The NRPF condition is a restriction imposed by the Home Office on immigrants to the UK, which prevents them from accessing the ordinary safety net of state welfare support that citizens and formally ‘settled’ people can if they are faced with hardship or destitution. Being subject to the NRPF condition is particularly difficult for anyone who falls on hard times, becomes homeless, loses their job, or – in the case of an asylum seeker for instance – is not permitted to work due to Home Office Policy. Together with work restrictions imposed by the Home Office, the NRPF condition creates structural inequalities within the populations these organisations serve, inequalities that cannot be fully addressed at the local level, although their impacts are felt locally. So the NRPF condition also poses difficulties for council and voluntary sector services seeking an inclusive approach to supporting residents.

My year of ethnographic research in the London Borough of Barking and Dagenham in 2021-22 showed how the needs of such residents often remain under the radar. It also suggested that service providers are often unclear what support is legally permitted, and what is actually available locally, to people with no recourse to public funds. As the first step to fill this gap, this guidance is a cause for celebration. It was co-produced through a Place-Based Partnership of council and voluntary, community and social enterprise (VCSE) stakeholders, with Dagenham-based refugee-led organisation Ultimate Counselling leading an engagement with 157 residents subject to NRPF conditions and conducting a survey of 131 frontline staff.

When Ultimate Counselling director Sarah Kasule shared the key themes that emerged from focus groups with residents, I noticed strong overlaps with ReROOT* research findings on barriers and enablers for new arrivals in the borough.
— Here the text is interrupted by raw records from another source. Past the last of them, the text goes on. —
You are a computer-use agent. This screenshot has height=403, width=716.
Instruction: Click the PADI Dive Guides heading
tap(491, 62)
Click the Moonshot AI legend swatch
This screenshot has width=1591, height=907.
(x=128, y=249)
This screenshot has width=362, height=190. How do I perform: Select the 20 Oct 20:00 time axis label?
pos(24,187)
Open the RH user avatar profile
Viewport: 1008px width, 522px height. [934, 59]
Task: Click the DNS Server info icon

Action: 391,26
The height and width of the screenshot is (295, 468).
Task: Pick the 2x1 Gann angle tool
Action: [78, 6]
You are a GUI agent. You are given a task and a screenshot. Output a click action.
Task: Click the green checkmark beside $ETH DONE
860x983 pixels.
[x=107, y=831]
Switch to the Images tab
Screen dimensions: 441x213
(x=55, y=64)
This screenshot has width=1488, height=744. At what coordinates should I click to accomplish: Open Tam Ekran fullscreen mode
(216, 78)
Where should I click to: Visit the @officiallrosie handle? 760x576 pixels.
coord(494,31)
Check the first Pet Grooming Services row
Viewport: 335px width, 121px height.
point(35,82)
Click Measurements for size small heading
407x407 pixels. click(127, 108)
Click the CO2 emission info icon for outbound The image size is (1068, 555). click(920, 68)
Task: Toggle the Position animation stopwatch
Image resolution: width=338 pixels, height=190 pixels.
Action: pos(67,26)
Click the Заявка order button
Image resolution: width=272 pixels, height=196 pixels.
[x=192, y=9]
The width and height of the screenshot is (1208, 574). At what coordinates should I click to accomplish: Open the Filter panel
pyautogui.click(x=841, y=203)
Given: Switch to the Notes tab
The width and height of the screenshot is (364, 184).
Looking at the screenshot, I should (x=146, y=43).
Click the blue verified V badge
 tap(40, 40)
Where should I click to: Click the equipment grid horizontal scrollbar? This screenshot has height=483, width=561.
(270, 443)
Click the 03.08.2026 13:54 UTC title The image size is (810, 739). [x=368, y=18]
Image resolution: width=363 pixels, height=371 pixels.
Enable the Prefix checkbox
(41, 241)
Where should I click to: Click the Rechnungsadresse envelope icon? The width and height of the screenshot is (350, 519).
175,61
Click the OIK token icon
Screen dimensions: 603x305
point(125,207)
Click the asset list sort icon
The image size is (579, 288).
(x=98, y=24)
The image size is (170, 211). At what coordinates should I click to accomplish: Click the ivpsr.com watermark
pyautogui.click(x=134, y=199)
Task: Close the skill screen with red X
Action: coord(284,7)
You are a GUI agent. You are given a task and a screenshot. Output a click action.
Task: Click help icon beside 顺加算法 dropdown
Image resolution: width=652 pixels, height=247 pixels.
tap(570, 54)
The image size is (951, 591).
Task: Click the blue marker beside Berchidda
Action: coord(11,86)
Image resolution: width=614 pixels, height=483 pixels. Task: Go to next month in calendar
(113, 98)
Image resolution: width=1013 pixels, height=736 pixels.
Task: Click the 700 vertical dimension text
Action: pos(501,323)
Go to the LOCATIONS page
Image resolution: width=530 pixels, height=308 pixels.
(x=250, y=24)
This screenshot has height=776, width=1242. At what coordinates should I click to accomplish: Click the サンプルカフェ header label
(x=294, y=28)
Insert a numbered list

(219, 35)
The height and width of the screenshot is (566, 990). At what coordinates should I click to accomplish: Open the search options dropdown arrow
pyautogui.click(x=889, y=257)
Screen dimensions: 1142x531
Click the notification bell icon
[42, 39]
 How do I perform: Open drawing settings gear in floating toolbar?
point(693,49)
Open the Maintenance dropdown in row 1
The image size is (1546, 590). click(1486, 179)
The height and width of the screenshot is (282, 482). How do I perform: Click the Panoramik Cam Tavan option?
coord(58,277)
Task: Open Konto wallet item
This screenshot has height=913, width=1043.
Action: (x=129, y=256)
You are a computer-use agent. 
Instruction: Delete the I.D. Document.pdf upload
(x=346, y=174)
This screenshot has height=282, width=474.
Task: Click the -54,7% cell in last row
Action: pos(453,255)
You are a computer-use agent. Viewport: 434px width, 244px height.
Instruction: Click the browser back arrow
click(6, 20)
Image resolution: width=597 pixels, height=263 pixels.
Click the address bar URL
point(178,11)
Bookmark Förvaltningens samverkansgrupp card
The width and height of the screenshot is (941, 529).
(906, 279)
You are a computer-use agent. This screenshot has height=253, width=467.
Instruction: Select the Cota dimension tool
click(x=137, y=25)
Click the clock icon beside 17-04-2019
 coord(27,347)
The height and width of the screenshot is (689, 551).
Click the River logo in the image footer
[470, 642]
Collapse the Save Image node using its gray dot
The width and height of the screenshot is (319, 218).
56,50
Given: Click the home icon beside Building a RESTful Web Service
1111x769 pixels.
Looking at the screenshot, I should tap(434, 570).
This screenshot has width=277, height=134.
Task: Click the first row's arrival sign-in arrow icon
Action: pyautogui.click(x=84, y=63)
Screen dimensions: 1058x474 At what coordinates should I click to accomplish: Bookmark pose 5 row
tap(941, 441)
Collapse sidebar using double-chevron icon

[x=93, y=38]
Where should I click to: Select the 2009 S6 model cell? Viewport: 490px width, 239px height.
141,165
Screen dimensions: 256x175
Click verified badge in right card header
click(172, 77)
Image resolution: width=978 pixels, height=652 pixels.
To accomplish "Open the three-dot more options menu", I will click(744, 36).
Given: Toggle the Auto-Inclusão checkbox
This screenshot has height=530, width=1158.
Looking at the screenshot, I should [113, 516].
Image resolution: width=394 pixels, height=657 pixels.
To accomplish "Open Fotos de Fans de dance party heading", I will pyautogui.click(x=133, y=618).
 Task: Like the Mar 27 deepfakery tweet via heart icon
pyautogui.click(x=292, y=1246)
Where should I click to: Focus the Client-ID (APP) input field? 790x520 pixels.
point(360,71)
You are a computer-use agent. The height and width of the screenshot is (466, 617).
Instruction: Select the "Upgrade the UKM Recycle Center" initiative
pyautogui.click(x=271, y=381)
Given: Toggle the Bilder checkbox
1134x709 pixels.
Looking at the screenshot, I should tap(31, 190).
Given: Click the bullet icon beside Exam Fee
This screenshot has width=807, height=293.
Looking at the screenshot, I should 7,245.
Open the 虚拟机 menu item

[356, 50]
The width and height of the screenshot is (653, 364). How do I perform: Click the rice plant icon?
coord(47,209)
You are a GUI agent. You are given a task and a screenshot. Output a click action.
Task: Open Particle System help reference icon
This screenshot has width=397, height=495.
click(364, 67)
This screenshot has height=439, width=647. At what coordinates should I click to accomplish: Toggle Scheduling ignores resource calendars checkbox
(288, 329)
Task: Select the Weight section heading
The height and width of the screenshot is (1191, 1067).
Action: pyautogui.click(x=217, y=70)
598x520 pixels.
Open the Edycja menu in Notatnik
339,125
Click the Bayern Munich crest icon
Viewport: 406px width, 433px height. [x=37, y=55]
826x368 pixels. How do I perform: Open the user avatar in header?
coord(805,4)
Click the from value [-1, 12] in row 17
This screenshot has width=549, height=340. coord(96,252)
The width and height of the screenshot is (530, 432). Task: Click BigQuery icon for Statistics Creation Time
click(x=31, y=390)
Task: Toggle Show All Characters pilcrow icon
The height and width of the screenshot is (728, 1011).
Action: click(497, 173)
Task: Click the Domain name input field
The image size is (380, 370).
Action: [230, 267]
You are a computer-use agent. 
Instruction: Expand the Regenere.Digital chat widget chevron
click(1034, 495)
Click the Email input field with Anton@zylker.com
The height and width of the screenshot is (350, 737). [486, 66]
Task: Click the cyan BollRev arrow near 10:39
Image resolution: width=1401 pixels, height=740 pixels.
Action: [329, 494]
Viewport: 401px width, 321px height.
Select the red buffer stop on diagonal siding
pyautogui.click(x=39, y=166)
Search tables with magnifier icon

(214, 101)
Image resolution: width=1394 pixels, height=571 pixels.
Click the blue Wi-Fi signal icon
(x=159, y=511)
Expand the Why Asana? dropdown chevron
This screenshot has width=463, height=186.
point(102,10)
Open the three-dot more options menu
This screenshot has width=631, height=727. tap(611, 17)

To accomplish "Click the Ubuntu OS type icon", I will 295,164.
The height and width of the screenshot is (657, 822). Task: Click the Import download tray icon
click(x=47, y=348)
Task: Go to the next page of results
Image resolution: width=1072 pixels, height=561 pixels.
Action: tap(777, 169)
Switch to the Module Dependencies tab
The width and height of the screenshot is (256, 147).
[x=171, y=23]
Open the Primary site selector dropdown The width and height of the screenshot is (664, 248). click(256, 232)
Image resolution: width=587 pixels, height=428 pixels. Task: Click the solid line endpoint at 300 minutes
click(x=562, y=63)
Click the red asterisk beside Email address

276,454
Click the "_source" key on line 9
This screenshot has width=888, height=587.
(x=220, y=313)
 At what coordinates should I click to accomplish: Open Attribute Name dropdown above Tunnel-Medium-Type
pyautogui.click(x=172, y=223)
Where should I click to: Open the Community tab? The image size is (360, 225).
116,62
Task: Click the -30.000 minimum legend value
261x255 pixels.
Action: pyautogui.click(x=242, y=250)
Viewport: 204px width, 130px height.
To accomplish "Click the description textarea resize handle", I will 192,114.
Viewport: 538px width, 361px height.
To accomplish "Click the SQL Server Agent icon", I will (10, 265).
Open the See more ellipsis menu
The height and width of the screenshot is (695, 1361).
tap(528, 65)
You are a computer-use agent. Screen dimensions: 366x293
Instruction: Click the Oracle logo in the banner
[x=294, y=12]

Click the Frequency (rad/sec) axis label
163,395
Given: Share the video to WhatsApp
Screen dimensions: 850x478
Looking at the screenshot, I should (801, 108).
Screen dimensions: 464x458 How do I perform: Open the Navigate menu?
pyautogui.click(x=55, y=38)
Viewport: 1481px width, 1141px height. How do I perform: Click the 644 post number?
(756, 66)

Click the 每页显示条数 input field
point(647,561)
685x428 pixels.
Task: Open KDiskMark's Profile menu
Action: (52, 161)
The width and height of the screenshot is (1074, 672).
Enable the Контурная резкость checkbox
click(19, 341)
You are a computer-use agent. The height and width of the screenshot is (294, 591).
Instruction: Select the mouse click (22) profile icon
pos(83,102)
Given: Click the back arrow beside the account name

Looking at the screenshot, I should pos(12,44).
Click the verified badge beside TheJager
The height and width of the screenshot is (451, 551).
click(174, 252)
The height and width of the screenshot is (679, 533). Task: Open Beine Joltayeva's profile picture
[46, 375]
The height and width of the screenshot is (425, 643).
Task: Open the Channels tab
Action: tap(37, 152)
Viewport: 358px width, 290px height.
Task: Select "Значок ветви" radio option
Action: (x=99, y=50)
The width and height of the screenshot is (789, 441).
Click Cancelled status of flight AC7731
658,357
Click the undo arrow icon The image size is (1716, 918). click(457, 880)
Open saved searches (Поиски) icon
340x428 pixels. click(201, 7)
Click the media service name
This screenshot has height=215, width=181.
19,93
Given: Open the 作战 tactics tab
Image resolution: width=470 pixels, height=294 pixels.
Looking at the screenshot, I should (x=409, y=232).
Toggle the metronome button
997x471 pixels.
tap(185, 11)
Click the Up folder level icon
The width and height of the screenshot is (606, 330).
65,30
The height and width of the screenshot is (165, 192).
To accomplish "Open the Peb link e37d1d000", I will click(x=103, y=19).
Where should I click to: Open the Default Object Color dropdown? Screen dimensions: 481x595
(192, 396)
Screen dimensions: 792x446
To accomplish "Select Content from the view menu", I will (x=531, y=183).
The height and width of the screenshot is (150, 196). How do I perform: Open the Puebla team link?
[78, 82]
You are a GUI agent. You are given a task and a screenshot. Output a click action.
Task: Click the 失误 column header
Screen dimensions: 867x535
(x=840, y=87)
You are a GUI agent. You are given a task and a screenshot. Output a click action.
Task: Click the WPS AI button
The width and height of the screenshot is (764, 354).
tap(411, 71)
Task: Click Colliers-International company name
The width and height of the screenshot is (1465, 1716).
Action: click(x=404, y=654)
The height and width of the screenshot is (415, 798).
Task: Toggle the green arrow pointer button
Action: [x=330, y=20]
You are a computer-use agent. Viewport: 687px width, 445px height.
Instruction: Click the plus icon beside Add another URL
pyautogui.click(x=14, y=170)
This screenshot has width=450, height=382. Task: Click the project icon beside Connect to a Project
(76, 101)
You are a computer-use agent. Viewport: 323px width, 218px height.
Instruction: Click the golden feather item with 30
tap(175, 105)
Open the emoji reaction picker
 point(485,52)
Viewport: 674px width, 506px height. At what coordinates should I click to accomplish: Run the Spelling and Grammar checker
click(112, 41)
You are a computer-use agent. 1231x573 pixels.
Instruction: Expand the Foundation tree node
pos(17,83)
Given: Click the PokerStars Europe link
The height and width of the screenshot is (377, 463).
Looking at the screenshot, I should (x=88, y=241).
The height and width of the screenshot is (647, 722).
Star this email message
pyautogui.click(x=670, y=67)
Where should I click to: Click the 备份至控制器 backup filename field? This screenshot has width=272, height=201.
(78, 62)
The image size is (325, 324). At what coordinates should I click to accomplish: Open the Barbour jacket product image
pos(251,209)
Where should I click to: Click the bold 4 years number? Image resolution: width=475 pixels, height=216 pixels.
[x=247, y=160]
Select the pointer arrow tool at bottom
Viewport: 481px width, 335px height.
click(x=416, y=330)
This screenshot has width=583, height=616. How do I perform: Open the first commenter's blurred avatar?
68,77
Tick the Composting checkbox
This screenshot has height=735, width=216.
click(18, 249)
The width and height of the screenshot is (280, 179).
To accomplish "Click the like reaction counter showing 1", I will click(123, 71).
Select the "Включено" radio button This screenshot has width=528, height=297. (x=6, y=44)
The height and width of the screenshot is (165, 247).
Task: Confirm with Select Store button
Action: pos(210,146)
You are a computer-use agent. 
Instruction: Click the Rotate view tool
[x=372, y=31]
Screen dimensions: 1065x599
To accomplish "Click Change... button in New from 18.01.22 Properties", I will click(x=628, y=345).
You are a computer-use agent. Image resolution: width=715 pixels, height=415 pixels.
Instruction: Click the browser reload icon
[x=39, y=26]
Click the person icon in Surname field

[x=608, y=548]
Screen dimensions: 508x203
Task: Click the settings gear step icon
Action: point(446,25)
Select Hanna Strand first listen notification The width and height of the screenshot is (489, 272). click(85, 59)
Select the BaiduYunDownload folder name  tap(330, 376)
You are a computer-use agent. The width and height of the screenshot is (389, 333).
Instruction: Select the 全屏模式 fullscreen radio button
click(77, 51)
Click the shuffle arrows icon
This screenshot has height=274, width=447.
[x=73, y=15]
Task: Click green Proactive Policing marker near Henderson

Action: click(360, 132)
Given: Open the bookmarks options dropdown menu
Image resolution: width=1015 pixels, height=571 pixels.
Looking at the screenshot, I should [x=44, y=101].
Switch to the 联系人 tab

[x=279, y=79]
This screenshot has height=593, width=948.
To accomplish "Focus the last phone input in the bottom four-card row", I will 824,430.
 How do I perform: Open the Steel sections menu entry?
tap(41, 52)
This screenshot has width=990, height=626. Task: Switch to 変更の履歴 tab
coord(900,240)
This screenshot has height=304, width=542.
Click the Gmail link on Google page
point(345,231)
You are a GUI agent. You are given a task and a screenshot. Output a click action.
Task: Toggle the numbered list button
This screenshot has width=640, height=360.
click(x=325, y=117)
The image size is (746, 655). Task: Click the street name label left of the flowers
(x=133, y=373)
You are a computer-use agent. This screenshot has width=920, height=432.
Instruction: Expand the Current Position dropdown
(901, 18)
I highlight three of them below.

Residents’ Language Capacities

My research for ReROOT found that this is a borough where many residents struggle to speak, read or understand English, but signposting – both verbal and visual – is seldom multilingual. In addition to this, key helplines of the NHS and Citizens Advice Bureau do not feature the option of interpretation before launching into recorded English messages that must be navigated to access them. Hospitals issue jargon-laden letters in English to families who cannot understand their content. Landlords of dispersed asylum housing expect asylum seeker residents to simply sign tenancy agreements written in complex English regardless of their language proficiency.  Significantly, against this backdrop, Sarah Kasule announced that this guidance document will be made available in the main languages spoken by participants in the co-production.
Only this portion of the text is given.